Texas receives federal support for our health care system — specifically to provide care for children, pregnant women and disabled adults from our lowestincome families. But our state accepts those dollars in a rather inefficient way, with a patchwork system of waivers that have left us with the country’s highest uninsured rate, a sparse safety net of doctors in many communities, and property taxes that are driven higher and higher by the cost of providing basic care to uninsured Texans in emergency rooms.
A smarter business approach would be to accept federal assistance in a more straightforward and transparent way that maximizes value for all Texans, including taxpayers. For years, Texas has resisted calls to expand Medicaid health coverage to low-income, able-bodied adults through the terms and programs other states have accessed. Instead, Texas has suffered the consequences of an increasingly rickety — and, for those who pay property taxes, expensive — health care system across the state.
This is a missed opportunity. It is estimated more than 1.5 million Texans who lack health insurance would enroll if Texas sought federal funding to expand coverage. Many of these Texans are among the nearly 700,000 people in our state who have lost insurance during the pandemic. An eligible adult could be a 35-year-old single man who works in a meatpacking plant in the Texas Panhandle and cares for aging parents. Or she could be a single woman who provides home health care shift work and earns less than $13,000 per year.
Importantly, however, the state’s approach has not just affected Texans who lack coverage. When more funding comes into the state from Washington, it fortifies the state’s entire health care system. This means there would be more support for primary care, specialists and hospitals across Texas — something critical in a state that is both aging and seeing more of its hospitals close than any other.

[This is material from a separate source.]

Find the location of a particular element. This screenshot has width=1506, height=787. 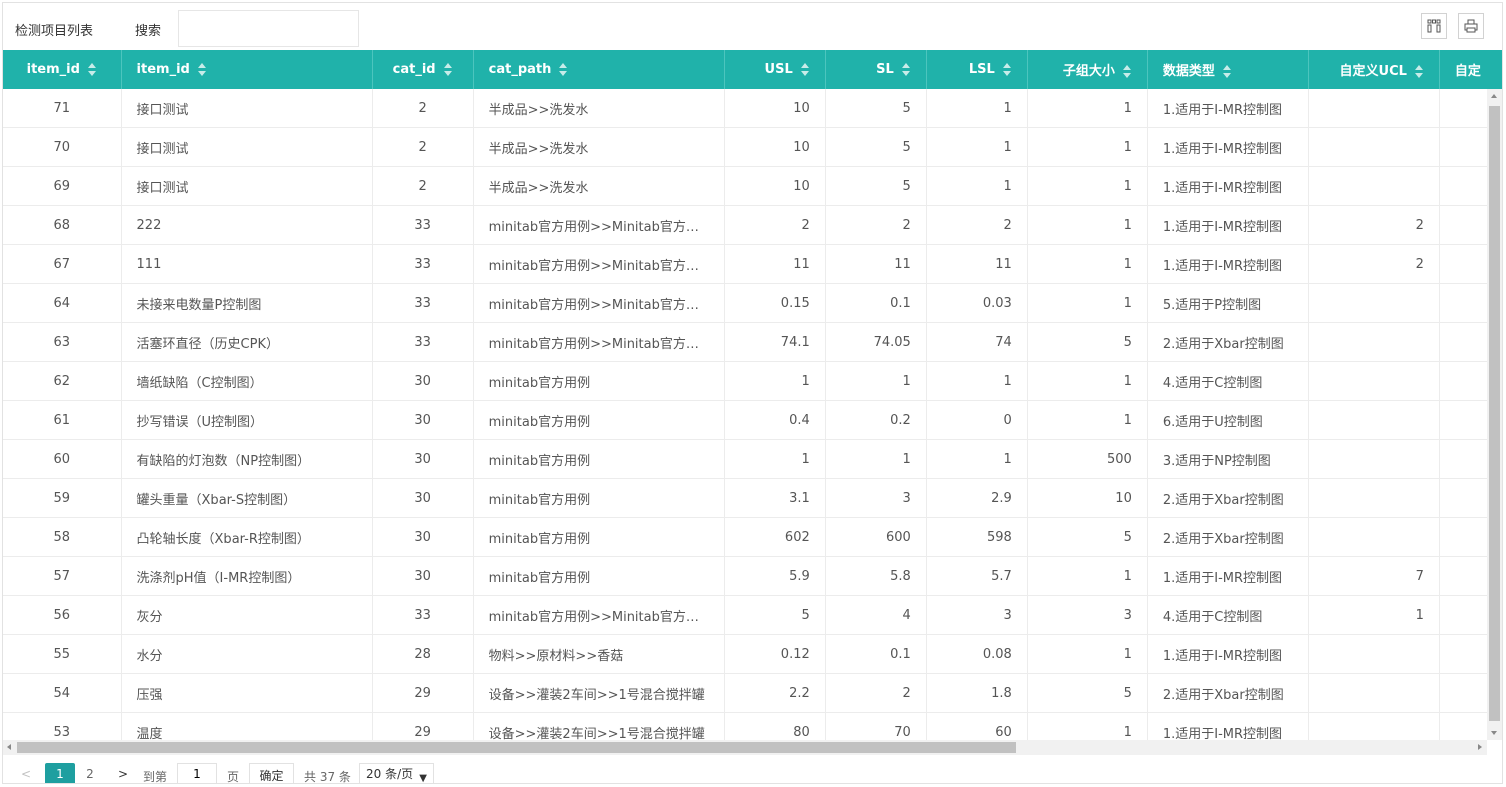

The state’s current approach also contributes to higher property taxes. Counties and hospital districts expend local taxpayer funds each year on care for which they are only partially compensated. It is inefficient to use property taxes paid by Texas homeowners for this massive expense when there are smarter ways to pay for most of it. These existing expenses could be leveraged in a more efficient manner that would allow Texas to pull down federal dollars for its efforts.
Earlier this year, residents of Missouri and Oklahoma voted to draw down federal dollars to expand coverage. They are the latest among conservative states, including Nebraska, Idaho, Georgia and Utah, that have chosen to cover more of their population.

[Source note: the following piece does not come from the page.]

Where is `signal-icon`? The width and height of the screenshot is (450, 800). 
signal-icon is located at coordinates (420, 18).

Texas could construct our own program that relies heavily on federal dollars but includes requirements that are important to Texas policymakers, such as copayments for recipients or other flexibility from usual Medicaid rules. The dollars would not flow to individuals but to doctors, hospitals and others providing care.
Texans take no pride in having the highest uninsured rate of any state in the country. And we are pragmatic enough to support a new approach — one that will be better for our residents, our economy and taxpayers’ wallets.